§ **EXERCISE REQUIREMENTS**:
Among the records, find the lines that hold the string "avatar" and return them.

Stored data
________________________

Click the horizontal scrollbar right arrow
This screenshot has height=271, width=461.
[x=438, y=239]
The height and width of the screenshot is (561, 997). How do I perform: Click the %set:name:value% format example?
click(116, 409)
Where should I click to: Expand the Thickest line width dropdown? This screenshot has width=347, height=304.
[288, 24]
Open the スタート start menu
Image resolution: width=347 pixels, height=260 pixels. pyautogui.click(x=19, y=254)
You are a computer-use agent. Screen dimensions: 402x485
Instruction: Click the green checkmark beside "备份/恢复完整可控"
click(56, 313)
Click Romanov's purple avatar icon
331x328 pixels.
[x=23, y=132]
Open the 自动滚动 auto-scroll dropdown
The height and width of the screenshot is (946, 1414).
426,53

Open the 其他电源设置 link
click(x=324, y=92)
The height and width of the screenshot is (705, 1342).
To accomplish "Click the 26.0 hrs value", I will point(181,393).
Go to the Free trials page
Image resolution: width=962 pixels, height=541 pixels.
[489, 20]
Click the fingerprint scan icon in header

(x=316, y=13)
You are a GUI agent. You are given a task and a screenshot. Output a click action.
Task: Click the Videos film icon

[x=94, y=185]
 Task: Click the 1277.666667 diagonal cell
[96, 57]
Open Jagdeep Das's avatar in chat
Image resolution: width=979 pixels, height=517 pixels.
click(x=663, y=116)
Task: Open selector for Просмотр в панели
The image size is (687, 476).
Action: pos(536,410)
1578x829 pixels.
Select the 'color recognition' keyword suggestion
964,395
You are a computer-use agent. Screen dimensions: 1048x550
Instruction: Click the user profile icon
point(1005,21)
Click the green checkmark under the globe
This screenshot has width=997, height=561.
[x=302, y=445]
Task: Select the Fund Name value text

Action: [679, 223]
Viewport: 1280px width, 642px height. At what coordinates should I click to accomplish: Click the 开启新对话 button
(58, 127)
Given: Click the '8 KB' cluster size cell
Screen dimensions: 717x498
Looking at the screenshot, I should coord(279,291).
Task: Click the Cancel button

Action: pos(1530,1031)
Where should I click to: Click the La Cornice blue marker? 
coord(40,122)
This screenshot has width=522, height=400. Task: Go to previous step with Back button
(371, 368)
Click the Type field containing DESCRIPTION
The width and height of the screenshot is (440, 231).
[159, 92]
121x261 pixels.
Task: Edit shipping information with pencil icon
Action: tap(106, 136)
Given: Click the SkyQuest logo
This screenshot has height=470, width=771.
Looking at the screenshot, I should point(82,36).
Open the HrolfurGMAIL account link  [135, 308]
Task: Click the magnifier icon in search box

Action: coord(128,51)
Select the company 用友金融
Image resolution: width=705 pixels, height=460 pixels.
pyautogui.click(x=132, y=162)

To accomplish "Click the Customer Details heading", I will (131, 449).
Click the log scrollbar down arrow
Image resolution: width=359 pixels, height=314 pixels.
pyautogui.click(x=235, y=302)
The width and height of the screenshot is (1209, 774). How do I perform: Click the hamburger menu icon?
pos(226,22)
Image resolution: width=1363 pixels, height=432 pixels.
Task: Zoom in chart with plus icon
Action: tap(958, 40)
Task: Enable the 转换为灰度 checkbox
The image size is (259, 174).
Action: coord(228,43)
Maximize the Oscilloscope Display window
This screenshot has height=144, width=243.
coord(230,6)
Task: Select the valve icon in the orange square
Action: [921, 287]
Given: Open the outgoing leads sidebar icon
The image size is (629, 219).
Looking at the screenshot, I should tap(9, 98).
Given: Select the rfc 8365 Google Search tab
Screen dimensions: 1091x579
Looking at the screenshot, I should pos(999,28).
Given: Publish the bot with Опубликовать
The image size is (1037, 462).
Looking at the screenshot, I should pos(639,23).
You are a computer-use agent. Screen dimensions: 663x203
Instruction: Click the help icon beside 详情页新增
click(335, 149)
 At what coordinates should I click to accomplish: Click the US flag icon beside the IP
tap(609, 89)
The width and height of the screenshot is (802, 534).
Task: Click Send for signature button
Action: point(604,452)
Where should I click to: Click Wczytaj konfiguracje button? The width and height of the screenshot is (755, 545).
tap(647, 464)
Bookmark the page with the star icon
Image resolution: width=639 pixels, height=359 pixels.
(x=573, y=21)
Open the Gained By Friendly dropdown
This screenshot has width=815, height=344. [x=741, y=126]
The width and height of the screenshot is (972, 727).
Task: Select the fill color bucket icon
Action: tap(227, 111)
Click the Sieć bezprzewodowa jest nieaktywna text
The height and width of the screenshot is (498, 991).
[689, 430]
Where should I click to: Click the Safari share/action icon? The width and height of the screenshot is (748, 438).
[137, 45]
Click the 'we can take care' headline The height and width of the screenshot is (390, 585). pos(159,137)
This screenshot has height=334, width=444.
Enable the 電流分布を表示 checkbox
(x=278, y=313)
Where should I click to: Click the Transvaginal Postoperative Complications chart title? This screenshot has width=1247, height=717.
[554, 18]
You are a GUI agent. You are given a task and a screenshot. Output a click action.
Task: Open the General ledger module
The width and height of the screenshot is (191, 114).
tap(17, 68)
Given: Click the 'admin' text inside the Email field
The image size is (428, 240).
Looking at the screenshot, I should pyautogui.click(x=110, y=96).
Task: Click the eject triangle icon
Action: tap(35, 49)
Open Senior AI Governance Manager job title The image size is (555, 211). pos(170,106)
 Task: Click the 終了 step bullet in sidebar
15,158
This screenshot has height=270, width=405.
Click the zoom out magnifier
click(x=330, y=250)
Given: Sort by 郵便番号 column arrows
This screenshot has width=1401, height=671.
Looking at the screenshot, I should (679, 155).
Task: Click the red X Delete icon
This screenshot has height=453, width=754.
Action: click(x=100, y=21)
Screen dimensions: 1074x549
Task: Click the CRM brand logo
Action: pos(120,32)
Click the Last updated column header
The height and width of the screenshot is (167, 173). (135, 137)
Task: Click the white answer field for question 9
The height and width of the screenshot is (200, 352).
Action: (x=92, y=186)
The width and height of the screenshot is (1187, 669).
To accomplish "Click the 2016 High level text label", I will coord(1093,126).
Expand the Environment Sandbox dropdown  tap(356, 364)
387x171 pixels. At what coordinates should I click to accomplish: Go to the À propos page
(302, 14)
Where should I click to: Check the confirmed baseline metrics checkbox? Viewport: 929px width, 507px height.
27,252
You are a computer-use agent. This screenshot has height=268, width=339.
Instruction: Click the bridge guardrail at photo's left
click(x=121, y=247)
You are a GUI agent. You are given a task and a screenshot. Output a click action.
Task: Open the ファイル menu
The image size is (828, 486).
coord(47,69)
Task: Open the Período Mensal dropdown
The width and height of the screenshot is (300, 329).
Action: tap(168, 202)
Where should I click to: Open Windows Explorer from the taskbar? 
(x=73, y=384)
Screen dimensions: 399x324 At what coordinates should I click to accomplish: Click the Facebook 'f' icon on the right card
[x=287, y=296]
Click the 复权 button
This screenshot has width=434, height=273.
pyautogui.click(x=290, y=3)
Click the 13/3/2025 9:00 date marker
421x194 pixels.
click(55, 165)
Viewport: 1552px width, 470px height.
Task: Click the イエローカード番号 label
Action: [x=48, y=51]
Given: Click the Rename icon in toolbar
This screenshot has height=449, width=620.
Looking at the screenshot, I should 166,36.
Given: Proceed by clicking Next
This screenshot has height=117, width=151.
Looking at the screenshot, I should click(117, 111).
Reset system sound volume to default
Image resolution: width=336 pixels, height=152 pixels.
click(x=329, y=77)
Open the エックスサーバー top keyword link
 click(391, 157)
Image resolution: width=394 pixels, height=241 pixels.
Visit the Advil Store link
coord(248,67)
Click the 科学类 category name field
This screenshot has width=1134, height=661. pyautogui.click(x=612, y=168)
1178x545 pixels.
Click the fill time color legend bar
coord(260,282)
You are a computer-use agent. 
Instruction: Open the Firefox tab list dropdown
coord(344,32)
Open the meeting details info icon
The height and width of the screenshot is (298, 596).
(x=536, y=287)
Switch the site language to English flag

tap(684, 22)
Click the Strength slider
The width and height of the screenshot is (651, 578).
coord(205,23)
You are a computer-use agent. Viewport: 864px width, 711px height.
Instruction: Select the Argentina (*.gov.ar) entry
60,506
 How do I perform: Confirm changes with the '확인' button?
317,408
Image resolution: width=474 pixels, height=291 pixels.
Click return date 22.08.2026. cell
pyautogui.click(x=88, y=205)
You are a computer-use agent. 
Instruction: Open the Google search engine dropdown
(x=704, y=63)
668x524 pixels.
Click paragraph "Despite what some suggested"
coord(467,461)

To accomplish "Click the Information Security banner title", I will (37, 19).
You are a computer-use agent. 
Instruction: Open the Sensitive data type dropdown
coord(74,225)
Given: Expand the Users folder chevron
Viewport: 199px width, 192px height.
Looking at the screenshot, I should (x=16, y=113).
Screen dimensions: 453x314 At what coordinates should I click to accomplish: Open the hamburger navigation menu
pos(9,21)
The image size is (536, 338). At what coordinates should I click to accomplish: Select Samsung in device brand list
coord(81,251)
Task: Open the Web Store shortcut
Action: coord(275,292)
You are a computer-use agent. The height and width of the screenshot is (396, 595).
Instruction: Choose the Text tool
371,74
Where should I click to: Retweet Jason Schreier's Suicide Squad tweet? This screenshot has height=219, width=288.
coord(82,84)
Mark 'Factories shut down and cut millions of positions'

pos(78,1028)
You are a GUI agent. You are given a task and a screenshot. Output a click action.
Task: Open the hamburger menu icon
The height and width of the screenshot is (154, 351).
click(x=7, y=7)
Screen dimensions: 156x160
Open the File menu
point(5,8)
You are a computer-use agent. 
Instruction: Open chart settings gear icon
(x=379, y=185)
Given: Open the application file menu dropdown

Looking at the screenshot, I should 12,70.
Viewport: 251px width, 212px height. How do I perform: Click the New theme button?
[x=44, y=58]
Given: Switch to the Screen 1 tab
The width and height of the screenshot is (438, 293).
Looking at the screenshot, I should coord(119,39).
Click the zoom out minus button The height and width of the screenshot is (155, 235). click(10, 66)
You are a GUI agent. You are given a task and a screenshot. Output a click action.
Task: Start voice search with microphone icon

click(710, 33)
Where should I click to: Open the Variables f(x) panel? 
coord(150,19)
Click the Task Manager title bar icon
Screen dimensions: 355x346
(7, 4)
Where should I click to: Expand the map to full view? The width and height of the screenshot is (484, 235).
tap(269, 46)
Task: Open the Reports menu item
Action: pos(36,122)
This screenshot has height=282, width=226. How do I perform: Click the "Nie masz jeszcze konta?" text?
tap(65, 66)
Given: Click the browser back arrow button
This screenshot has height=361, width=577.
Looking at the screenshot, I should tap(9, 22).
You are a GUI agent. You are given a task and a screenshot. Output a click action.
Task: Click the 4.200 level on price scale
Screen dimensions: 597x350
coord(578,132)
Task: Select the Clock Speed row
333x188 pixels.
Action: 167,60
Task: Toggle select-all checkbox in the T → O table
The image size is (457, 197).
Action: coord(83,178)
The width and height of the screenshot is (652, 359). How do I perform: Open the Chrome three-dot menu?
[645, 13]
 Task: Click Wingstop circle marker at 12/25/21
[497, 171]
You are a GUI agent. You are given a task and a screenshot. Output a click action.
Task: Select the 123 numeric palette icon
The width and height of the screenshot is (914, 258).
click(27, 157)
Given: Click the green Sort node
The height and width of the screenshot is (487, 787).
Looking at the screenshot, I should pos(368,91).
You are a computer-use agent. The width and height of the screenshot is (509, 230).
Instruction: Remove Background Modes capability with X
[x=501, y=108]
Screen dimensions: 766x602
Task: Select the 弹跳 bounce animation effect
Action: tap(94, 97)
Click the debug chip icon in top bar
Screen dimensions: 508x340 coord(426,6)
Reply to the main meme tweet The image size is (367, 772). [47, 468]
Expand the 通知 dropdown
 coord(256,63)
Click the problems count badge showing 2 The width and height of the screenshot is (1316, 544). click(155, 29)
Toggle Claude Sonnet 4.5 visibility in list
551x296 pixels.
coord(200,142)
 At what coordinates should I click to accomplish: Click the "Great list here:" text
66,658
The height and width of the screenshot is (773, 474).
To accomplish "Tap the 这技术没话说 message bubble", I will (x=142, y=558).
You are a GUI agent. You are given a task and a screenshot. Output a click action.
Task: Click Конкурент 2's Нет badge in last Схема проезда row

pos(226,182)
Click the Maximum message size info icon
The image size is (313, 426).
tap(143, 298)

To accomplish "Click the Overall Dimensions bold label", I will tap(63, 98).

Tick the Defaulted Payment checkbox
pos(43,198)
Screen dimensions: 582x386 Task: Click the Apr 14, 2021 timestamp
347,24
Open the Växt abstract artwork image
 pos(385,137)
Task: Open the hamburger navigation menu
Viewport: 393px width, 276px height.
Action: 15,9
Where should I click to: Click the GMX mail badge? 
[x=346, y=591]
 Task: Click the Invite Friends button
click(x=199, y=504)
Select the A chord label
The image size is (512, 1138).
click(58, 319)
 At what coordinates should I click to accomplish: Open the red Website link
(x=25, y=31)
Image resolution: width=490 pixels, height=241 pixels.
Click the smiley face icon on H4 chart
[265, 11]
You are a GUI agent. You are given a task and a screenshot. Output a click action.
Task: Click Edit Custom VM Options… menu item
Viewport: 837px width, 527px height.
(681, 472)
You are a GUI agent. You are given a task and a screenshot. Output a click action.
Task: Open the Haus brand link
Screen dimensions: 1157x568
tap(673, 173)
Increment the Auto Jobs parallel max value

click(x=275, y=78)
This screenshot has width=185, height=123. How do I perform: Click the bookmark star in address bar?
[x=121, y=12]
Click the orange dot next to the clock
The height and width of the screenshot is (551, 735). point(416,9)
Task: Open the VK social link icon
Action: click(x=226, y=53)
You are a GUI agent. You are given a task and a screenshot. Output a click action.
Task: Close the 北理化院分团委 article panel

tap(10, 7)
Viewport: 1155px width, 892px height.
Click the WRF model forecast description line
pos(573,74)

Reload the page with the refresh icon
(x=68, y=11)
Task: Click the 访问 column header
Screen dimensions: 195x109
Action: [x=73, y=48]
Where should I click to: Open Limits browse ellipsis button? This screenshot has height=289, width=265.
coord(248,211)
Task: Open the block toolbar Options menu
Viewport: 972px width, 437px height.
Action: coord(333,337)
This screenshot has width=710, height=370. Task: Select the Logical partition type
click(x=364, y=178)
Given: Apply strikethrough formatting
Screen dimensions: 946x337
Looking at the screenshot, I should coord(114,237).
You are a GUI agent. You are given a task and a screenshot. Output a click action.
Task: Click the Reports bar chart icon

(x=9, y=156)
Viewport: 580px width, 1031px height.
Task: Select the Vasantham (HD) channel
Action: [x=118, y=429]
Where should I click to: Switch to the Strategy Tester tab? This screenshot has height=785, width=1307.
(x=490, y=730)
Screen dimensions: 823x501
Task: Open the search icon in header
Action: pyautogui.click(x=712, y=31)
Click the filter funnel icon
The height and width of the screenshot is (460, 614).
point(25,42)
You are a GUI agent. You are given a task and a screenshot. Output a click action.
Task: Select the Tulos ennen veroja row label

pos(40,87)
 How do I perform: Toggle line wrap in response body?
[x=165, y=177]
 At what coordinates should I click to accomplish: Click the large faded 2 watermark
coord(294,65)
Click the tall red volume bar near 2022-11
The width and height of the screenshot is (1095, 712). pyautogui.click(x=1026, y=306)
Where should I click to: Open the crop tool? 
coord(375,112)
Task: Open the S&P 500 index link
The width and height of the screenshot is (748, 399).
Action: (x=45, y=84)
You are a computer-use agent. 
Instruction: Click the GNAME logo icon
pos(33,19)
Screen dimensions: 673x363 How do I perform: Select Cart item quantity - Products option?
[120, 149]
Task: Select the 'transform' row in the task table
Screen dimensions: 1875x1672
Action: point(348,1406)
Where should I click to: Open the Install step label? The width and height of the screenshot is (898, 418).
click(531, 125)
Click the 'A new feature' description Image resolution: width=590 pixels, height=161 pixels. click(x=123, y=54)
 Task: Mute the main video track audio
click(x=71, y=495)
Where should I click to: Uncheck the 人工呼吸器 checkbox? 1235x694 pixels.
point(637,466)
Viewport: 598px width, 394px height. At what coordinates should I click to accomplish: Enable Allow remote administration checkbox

________________________

§ **SOLUTION FOR THIS TASK**:
Click Romanov's purple avatar icon
Open Jagdeep Das's avatar in chat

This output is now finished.